Tshopo : le jeune Polydor Masudi libéré, ses bourreaux aux abois !
Bonne nouvelle pour la jeunesse boyomaise. Le jeune leader d’opinion Polydor Masudi vient de quitter tête haute la prison centrale de Kisangani suite aux pressions exercées sur ses bourreaux qui l’ont vite vomi. On rappelle qu’il a été expédié manu-militari le 09 novembre d’abord dans les geôles des services de sécurité avant qu’il ne soit acheminer à la prison centrale au motif qu’il avait critiqué la gestion de Madeleine Nikomba, gouverneur de province. Depuis, des pressions n’ont cessé d’être exercées sur ses bourreaux dont Nikomba en tête, à en croire un communiqué de presse rendu public par l’Asbl les Amis de Nelson Mandela basée à Kisangani.

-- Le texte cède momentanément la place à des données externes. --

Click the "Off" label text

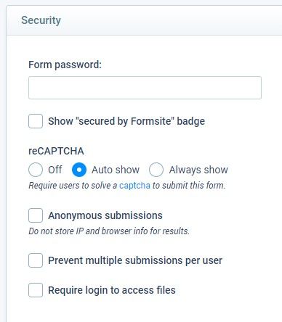[55, 170]
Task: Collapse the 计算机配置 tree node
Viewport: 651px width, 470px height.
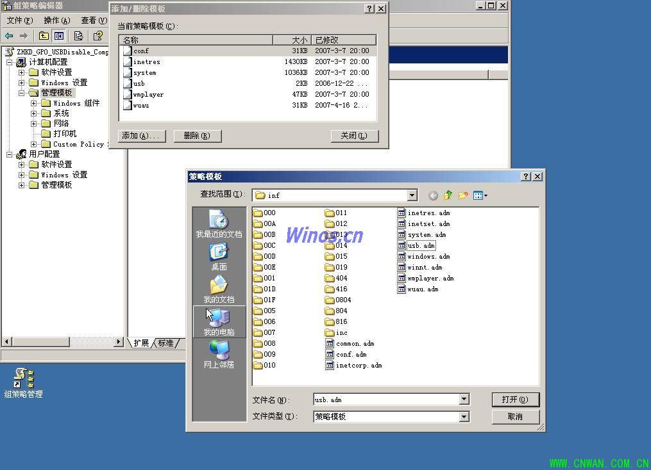Action: pyautogui.click(x=10, y=62)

Parmi ses bourreaux, on cite aussi le député provincial Jacques Mandjongwe, indique-t-on, qui a des démêlés avec Polydor au niveau du comité de l’équipe Tout Solide Malekesa.
Selon le communiqué de Les amis de Nelson Mandela, la gouverneure Madeleine Nikomba est accusée d’avoir
instrumentalisé la justice dans l’arrestation arbitraire de ce jeune leader.
L’asbl les Amis de Nelson MANDELA pour la Défense des Droits Humains ( ANMDH ) a été vivement préoccupée par l’arrestation et la détention de Polydore MASUDI.
Il a été détenu à la prison centrale de Kisangani après avoir passé une nuit au cachot de l’ANR, puis auditionné à la police judiciaire.
D’après cette organisation, Polydore MASUDI a été arrêté pour avoir dénoncé via les réseaux sociaux « la mauvaise gouvernance de la province de la Tshopo , le non – paiement des agents de la Direction Générale des Recettes de la province de la Tshopo ( DGRPT ) et le manque d’électricité dans la ville de Kisangani. Ce jeune avait écrit » La DGRPT mobilise des recettes , les agents ne sont pas payés : où va l’argent ? » et » Tshopo il faut ebonga «
Les sources de cette organisation renseignent que le commanditaire serait la Gouverneure Madeleine NIKOMBA SABANGU, raison pour laquelle, elle rappelle que le droit d’exprimer librement ses opinions est garanti en République Démocratique du Congo ( article 23 de la Constitution ).
A cette occasion, ANMDH estimait que ce genre des comportements est inacceptable dans une jeune démocratie comme celle de la RDC et met en garde toutes ces personnes qui se mettent en marge de la loi pour menacer et intimider les paisibles citoyens.